Friday, April 7, 2017

Researcher Privacy

The blog post I was drafting about the sessions I found interesting at the CNI Spring 2017 Membership Meeting got too long, so I am dividing it into a post per interesting session. First up, below the fold, perhaps the most useful breakout session. Sam Kome's Protect Researcher Privacy in the Surveillance Era, an updated version of his talk at the 2016 ALA meeting, led to animated discussion.

Sam has access to logs from the controller for the Claremont Colleges wireless network and the proxy they use to provide off-campus access to resources. He's been studying them to see how much personally identifiable information they contain and how, consistent with the institution's legitimate data-gathering needs, it can be minimized.

Just as at Stanford, the Claremont wireless network knows the person associated with each device, via a network ID. Via signal strength and triangulation, the network knows pretty exactly where they are whenever they are on campus. It can match locations and times to know who they were interacting with. It knows the Web sites they were visiting, so it knows something of what they were discussing. The proxy knows much more; what journals, articles and (thanks to the browsers now rendering PDFs internally) which page they were accessing.

Thanks to the recently-approved change to Rule 41 of the Federal Rules of Criminal Procedure, law enforcement may obtain a warrant from essentially any judge to use whatever mechanisms they like to access remotely and without notification anything they think to be of interest, such as logs containing the kind of information Sam revealed that the Claremont network was collecting.

Clearly, it is important to both anonymize the logs, and delete them as soon as possible, retaining only aggregates coarse enough to make de-anonymization difficult. Sam went into some detail about how hard it is to do this, especially with hosted or third-party services.

One advantage of IP-address and proxy-based authentication is that it deprives publishers of one source they can use to track users.
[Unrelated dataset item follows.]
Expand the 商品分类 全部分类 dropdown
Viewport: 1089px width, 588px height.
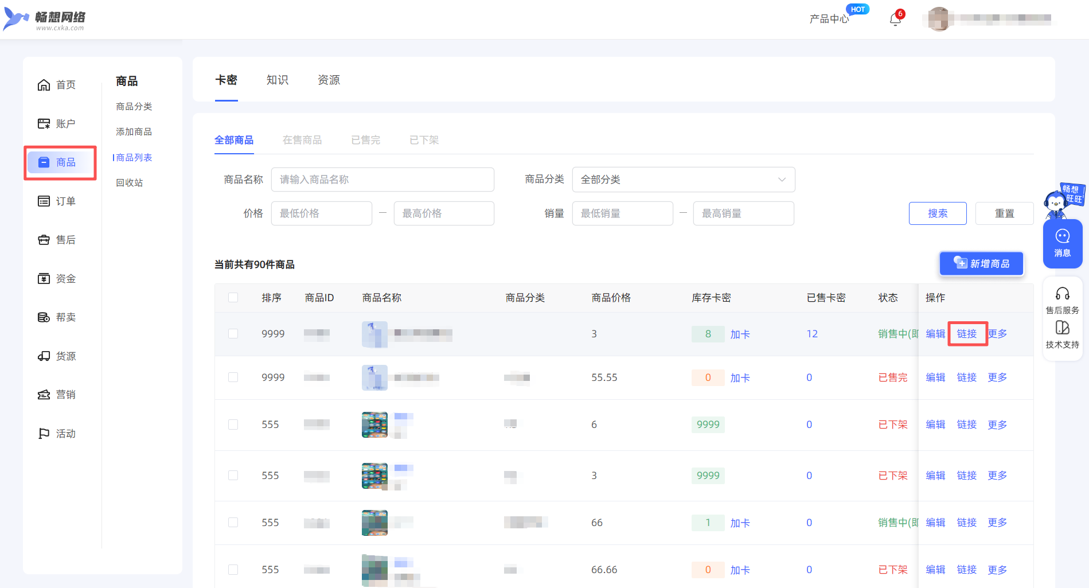(x=683, y=180)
Alas, even if the proxy were to comprehensively sanitize the HTTP headers, the publishers have other ways to track users. Eric Hellman's 16 of the top 20 Research Journals Let Ad Networks Spy on Their Readers is a must-read in this area, as is Steven Englehardt and Arvind Narayanan's Online tracking: A 1-million-site measurement and analysis (also here). I wrote on this topic in Open Access and Surveillance.
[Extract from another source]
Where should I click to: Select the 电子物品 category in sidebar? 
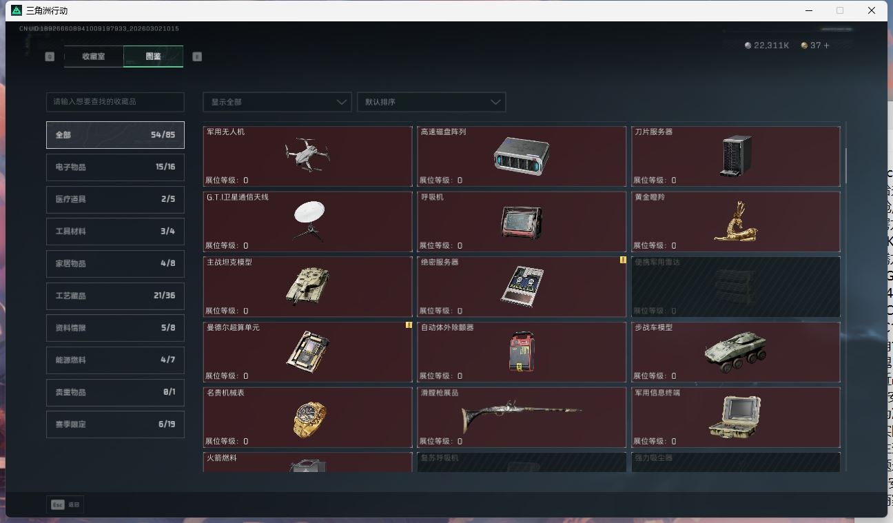pos(114,167)
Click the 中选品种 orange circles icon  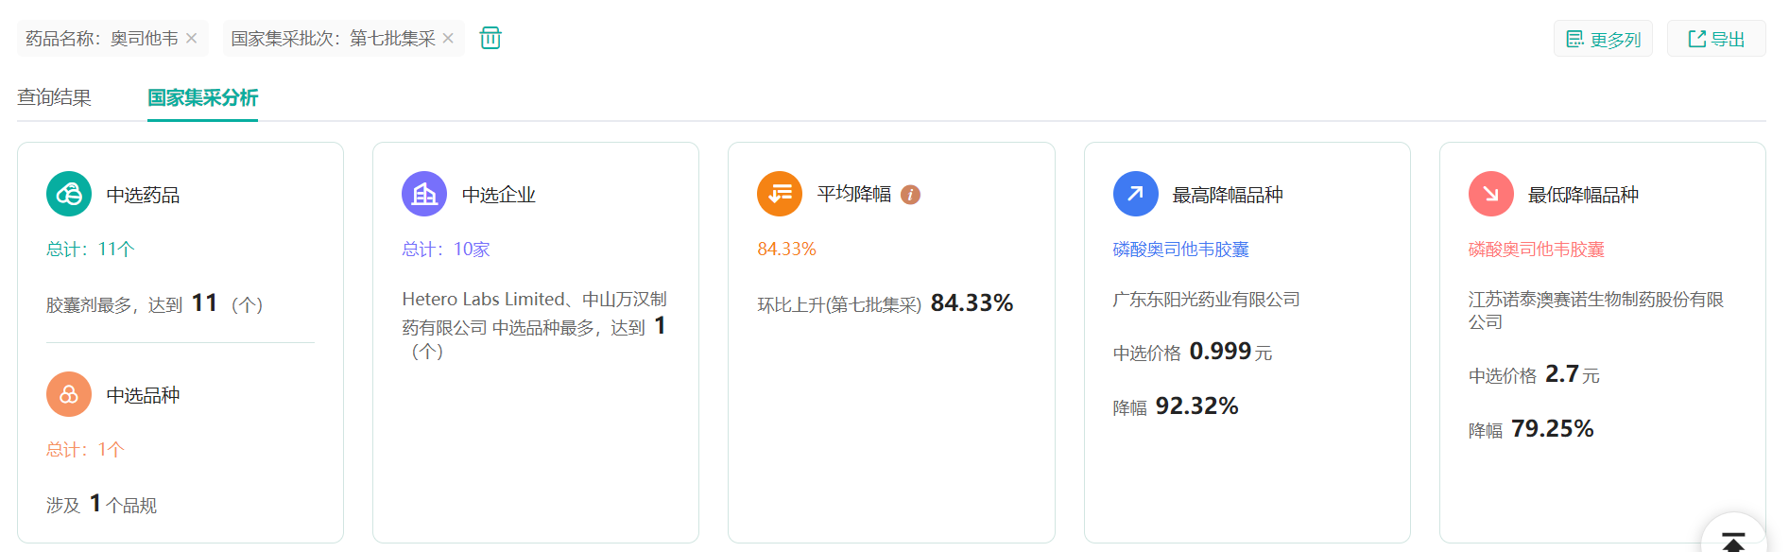click(69, 395)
There is a real lack of understanding, even among students and researchers, as to the extent to which their on-line activities are tracked. Libraries could do much more to educate the campus community as to the importance of ad-blockers, VPNs, and tools such as Tor and Tails.

Two quick updates:
  • I was remiss in not pointing to Maciej CegÅ‚owski on this topic:
    imagine data not as a pristine resource, but as a waste product, a bunch of radioactive, toxic sludge that we don’t know how to handle.
  • I managed track down Stanford's privacy policy. It does not appear to require either anonymization or minimization of logs, nor does its list of the Information available to the University include much of the information Sam sees in his logs.

4 comments:

David. said...

Cliff Lynch's long-awaited report on reader privacy is in April's First Monday. Once I've had time to digest it I'll comment further.

David. said...

The Economist has a long-ish piece entitled Technology firms and the office of the future which includes details of the surveillance technologies tech firms are rolling out, for example:

"Jensen Huang, the chief executive of Nvidia, ... says his firm plans to introduce facial recognition for entry into its new headquarters, due to open later this year.
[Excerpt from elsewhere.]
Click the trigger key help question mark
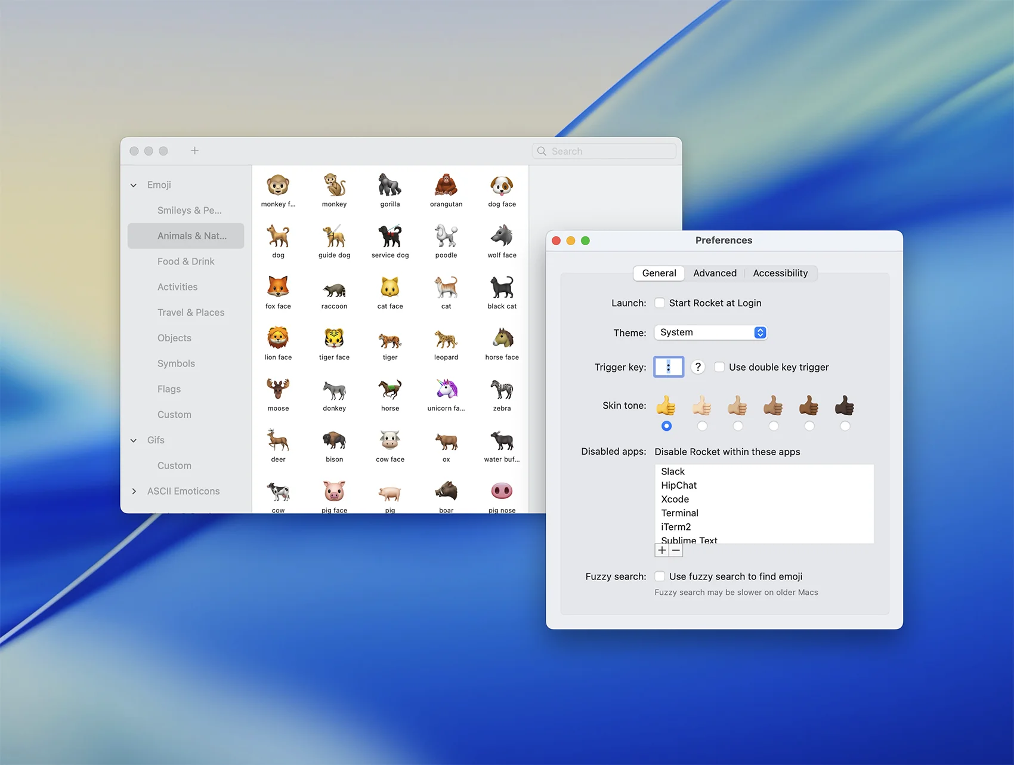Screen dimensions: 1014x765 pyautogui.click(x=698, y=367)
Nvidia will also install cameras to recognise what food people are taking from the cafeteria and charge them accordingly, eliminating the need for a queue and cashier."

Universities are anxious to ape the trends of the tech industry, so this are the future for researchers too.

David. said...

And later in the same issue of The Economist there is this:

"REMEMBER that racy film you probably should not have enjoyed on Netflix last weekend? Eran Tromer’s algorithms can tell what it was. Although videos streamed from services such as Netflix, Amazon and YouTube are encrypted in various ways to ensure privacy, all have one thing in common: they leak information. Dr Tromer, of Tel Aviv university, his colleague Roei Schuster and Vitaly Shmatikov of Cornell have worked out how those leaks can identify the film you are watching—even if they cannot directly observe the stream of bits delivering it, or obtain access to the device on which you are watching it."

David. said...

Yet again we see that Maciej Cegłowski was right:

"imagine data not as a pristine resource, but as a waste product, a bunch of radioactive, toxic sludge that we don’t know how to handle."

Equifax, the credit rating agency, just leaked what it knows about 143M. roughly one in every two Americans:

'Equifax said Thursday that 143 million people could be affected by a recent data breach in which cybercriminals stole information including names, Social Security numbers, birth dates, addresses, and the numbers of some driver's licenses.

Additionally, credit card numbers for about 209,000 people were exposed, as was "personal identifying information" on roughly 182,000 customers involved in credit report disputes."'

Why are companies allowed to store this data when it is inevitable that it will leak?